相対性理論


 ドイツ生まれでアメリカに亡命したユダヤ人の天才的物理学者アルバ−ト・アインシュタインの名を知らない人はいないであろう。特殊相対性理論や一般相対性理論には現在でこそ多くの証明が与えられているが(時空の4次元表現、ブラックホールの存在、時間の遅れなど)、当時としてはあまりにも常軌を逸していた結果だったので、アインシュタインはこの理論によってノ−ベル賞を受けたのではないのである。

 特殊相対性理論から導き出される代表的な結果には、1)ロレンツ変換・・・互いに相対運動する物体の間には互いに他の、進行方向の長さが短縮して見え、時間が遅れて見え(注:時間が逆転するのではない)、質量が増大して見える関係(物質の速度は光速を超える事はできない)、 2)エネルギ−と質量の等価公式 E = mc2 がある。また、一般相対性理論からのものとしては、時空の曲がり、重力場の方程式などが挙げられる。

                理論式の詳細

 これらの驚くべき結果は、一つの実験結果、すなわち、真空中の光の速度はどのような慣性系(速度一定の系)にあって観測しても一定の値(c = 2.998×10**8(m/s))をとる事(マイケルソン・モ−レ−の実験)から導き出される。 (これに、物理的な原理(仮定)として、任意の慣性系におけるすべての物理法則は同じ事、が加えられている。また、一般相対性理論には、重力質量と慣性質量との等価原理とそれに基く重力場の幾何学的(テンソルによる)表現が与えられている。)
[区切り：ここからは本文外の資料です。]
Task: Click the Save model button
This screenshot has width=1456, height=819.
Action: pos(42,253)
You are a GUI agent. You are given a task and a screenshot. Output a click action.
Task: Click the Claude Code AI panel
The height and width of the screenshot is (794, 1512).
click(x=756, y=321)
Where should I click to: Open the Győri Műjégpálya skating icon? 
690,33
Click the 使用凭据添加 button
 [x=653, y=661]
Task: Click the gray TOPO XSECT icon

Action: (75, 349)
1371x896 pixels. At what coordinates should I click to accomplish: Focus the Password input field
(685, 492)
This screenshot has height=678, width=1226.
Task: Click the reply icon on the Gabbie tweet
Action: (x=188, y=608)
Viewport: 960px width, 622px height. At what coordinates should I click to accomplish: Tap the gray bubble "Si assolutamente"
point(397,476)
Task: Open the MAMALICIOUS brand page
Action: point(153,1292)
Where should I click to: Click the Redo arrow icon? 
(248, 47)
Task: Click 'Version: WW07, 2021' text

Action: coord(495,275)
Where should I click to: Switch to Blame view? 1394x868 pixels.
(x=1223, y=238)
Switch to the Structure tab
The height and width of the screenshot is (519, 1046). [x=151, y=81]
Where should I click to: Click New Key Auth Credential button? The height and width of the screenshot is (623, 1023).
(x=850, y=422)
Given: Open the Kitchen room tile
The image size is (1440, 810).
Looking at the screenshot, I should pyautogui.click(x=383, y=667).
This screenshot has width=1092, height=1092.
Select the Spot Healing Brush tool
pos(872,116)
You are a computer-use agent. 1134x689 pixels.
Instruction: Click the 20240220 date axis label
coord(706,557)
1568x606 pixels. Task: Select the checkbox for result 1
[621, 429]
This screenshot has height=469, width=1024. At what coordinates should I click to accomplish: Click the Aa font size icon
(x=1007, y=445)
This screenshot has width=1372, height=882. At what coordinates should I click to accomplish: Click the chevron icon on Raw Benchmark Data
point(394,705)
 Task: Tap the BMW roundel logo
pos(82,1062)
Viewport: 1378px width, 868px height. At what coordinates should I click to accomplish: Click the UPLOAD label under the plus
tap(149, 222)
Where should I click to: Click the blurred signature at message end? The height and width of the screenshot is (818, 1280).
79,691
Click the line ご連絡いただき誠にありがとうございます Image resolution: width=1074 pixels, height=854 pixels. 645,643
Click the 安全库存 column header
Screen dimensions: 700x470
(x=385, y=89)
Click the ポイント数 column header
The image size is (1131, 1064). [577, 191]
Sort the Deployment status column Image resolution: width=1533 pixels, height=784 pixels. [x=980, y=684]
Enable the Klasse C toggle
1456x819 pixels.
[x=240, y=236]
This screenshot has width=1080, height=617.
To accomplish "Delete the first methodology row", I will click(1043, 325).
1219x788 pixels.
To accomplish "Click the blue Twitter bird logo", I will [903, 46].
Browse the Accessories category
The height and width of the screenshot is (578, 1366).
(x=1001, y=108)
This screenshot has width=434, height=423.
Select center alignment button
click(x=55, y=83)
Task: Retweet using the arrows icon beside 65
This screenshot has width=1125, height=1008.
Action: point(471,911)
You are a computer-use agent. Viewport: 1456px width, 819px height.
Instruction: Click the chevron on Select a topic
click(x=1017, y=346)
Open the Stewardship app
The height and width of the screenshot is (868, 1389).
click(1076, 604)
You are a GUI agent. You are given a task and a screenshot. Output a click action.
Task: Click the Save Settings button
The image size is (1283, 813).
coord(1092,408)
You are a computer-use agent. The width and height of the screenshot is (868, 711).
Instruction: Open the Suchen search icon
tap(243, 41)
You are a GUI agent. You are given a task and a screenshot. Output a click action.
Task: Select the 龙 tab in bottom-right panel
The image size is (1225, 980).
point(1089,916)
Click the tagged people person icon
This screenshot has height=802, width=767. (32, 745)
 理論の正しさは、人間の思索によるのではなく、客観的な実験または観測結果によって証明されなければならないが、最近までの多くの分野における観測結果は相対性理論の正しさを充分証明していると言える。以下、その代表的なものを挙げる。

 (1) エネルギーと質量の等価公式;
 さまざまな素粒子反応や核反応において、E = mc**2は通常用いられている。また、原子力発電所や原爆などのエネルギー収支計算の基準である。(広島型原爆の質量欠損は約1gと言われている。)

 (2) 素粒子による時間遅れ効果の観測; 
 宇宙からの陽子などの高エネルギ−の一次宇宙線は、上空約20000mで大気の原子に衝突してしてμ中間子を叩き出し、これが地上までやってきて観測することができる。ところが、このμ中間子は平均寿命が2.15μSと短く20000m移動する前に崩壊してしまうはずである。(光速としても、3×10**8×2.15×10**-6 = 645mにしかならない。) ここで、時間遅れ効果により、地上の短い時間に中間子が長い時間が経ってしまった形跡が残るとすると説明がつき、ロレンツ変換の式よりその速度は光速の99.9%以上である事がわかる。
                 
 (もし、光速の99.9%で飛行できる宇宙船があって、それに乗って5年間宇宙を旅して無事に地球に帰還したとすれば、地球の様相は112年先になっている。(ただし、過去に戻る事は出来ない。))

 (3) 重力場による光線の曲がりの観測;
 アインシュタインの重力場方程式の弱い重力場での解によると、太陽重力場による光線の曲がりは刄ニ=4GM/RC**2 となり、太陽の半径付近で1.75(sec)であった。
 (G:万有引力(重力)定数6.67×10**-11(N・m2・kg-2)、M:太陽の質量1.99×10**30(kg)、R:太陽の半径6.96×10**8(m)、C:光速)
              
 また、非常に遠くにあるクェーサー(星雲の初期の状態)の像がずれて見える重力蜃気楼も、何らかの質量体(暗黒物質)が作る重力場によるとされている。

 (4) 重力場での時間の遅れの測定:
 コバルト57(Co57)が崩壊する時放射するγ線(光子)の振動数は、線源を一定速度(数cm/s)で移動させる時ドップラー効果によりわずかながら変化して見えるが、この振動数のわずかに異なるγ線の振動数の差を メスバウアー効果(Co57自身を共鳴吸収体とする きわめて高分解能の検出法)によって測定できる。
 このメスバウアー効果を利用して、数十cm〜数m高さの違う(重力場がごくわずかに異なる所にある)γ線の吸収強度が重力場によって変化して見える事、すなわち重力場の強い方が時間の進み方が遅く振動数が低下する事が測定された。

  

 (5) ブラックホ−ルの実在;
 重力場方程式のシュワルツシルド解は球対称の質点のまわりの重力場を表すが、外から中心に向かって近づくと、r = 2GM/C**2のとき時間の遅れが無限大になる。非常に強い重力場の為この半径(シュワルツシルドの半径あるいは事象の地平面)内からは光すら外に出る事は出来ないのでブラックホールと呼ばれ、宇宙のどこかに星の最終的な姿として存在する事が予言されてきた。
 ブラックホ−ルは最近相次いで発見されている。白鳥座の連星系にあるブラックホ−ルは70kmの径の中に地球の1900億倍の質量が集まっており、もう一方の星から物質を吸収し強力なX線を放射している。また、1997年、独、米が独立に、射手座ににある銀河系の中心部に太陽の250万倍の質量の巨大なブラックホ−ルがある事が報告された。